Princess Nevermore by Dian Curtis Regan
Princess Nevermore
by Dian Curtis Regan 

3 out of 5 stars on GoodReads

In her magic underground kingdom, Princess Quinn has always longed to visit the Outer Earth and gazes up through the bottom of a wishing pool to see ordinary non-magical people just out of reach. When a magic spell sends her to the Outer Earth, she must learn to fit in with the modern world of cars and airplanes, and determine who she can trust with her secret. The Wizard Melikar is working night and day to bring her home, but Princess Quinn is having too much fun in the Outer Earth and questions whether she ever wants to return to her kingdom underground.

I liked the basic plot of this story, and the characters are fairly good with some depth and development.

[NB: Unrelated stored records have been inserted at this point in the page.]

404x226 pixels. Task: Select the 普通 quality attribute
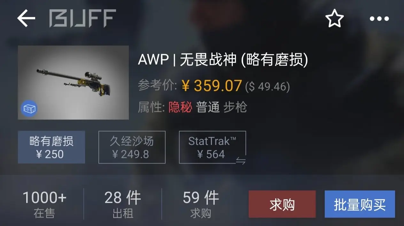point(208,107)
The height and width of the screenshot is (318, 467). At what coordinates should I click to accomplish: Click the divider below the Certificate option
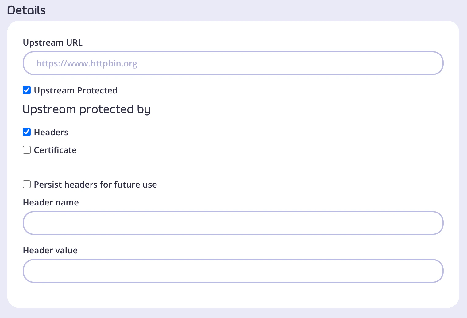pos(233,167)
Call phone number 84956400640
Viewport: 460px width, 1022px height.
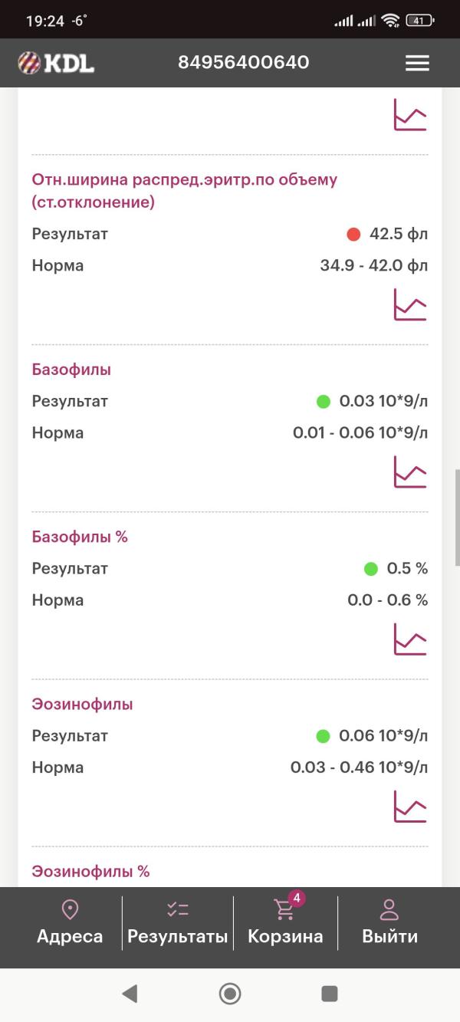click(x=244, y=63)
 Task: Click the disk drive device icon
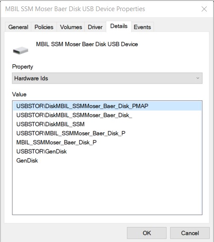tap(20, 50)
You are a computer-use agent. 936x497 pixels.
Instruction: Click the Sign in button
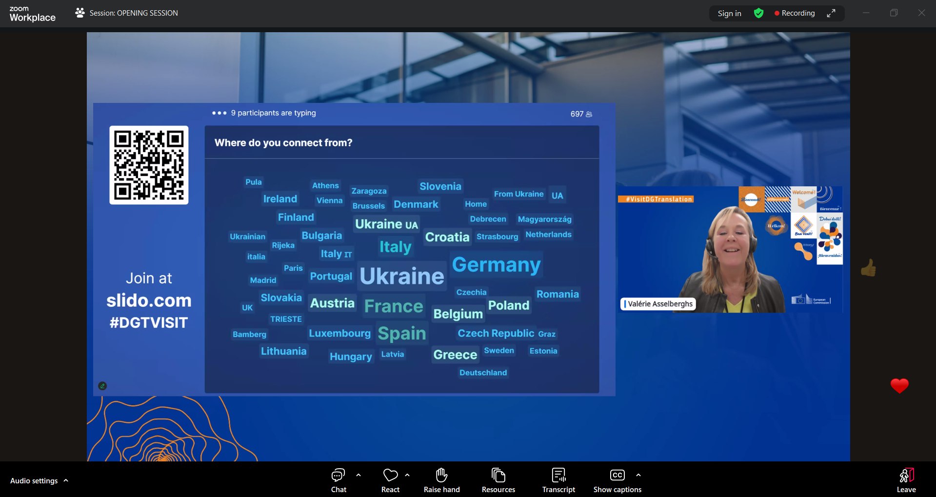coord(729,13)
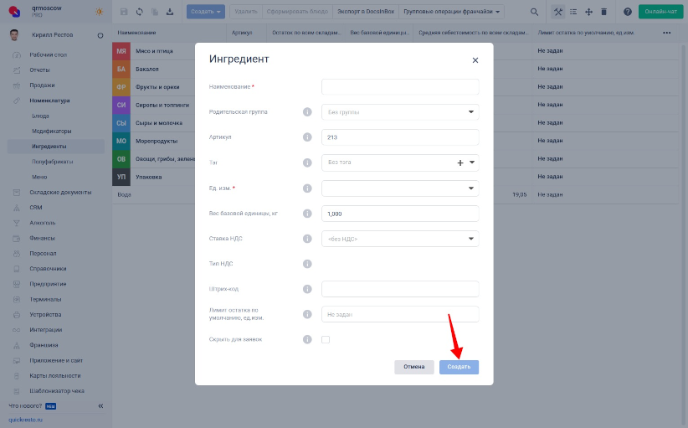The height and width of the screenshot is (428, 688).
Task: Click the plus icon in the Тэг field
Action: click(460, 162)
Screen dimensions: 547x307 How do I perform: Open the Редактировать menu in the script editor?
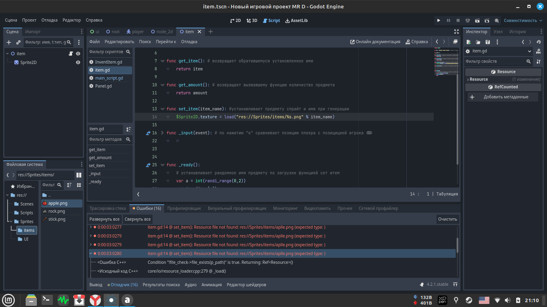119,42
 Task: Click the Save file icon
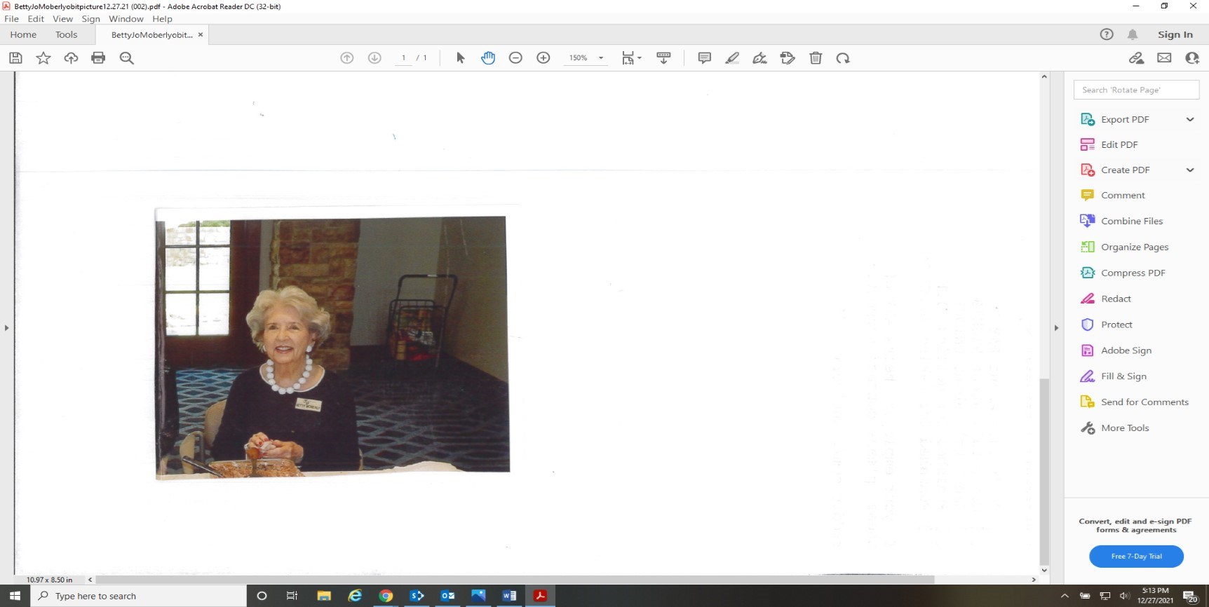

It’s not amazing, but it kept me entertained. The writing is engaging and fairly imaginative, and I liked the clear and tidy style of the narrative. The characters aren’t particularly deep or complex, but they are amusing for awhile.
There is also insta-love that I found annoying, but it IS a fairy tale, so I sort of expected that.
I had one major problem with this book. At one point Princess Quinn is in a situation with a nasty guy that she hates. He is verbally abusive. He drinks and drives. He is the villain. But because of her proper court manners, Quinn feels obligated to spend the entire evening with him, even going in the car with him while he is drinking. I hated this. Despite her proper court manners, she should have chucked this guy to the curb at the first chance!

There have been many times in my life when I let people take advantage, or verbally abuse, or just keep me in a bad situation that I wanted to leave, but I felt obligated to stay for some reason like having good manners, or I owe them something for that favor they did me before. You don’t owe anybody anything when they treat you badly! No amount of good manners should keep you in a bad situation where you are in danger or uncomfortable. Fear of being called a “jerk” for hanging up the phone or slamming the door kept me in nasty conversations and hanging around awful people, and looking back, I wish someone had told me, “Don’t be so polite! Just hang up! Just walk away from them! Slam the door in their face! Just get out of the car! Go ahead and be rude to them, because they are being rude to you and you need to protect yourself.”

So I really hated that bad message in this book. I can see why this was necessary to the plot so that the villain has his chance to be the bad guy, but it could have been better handled.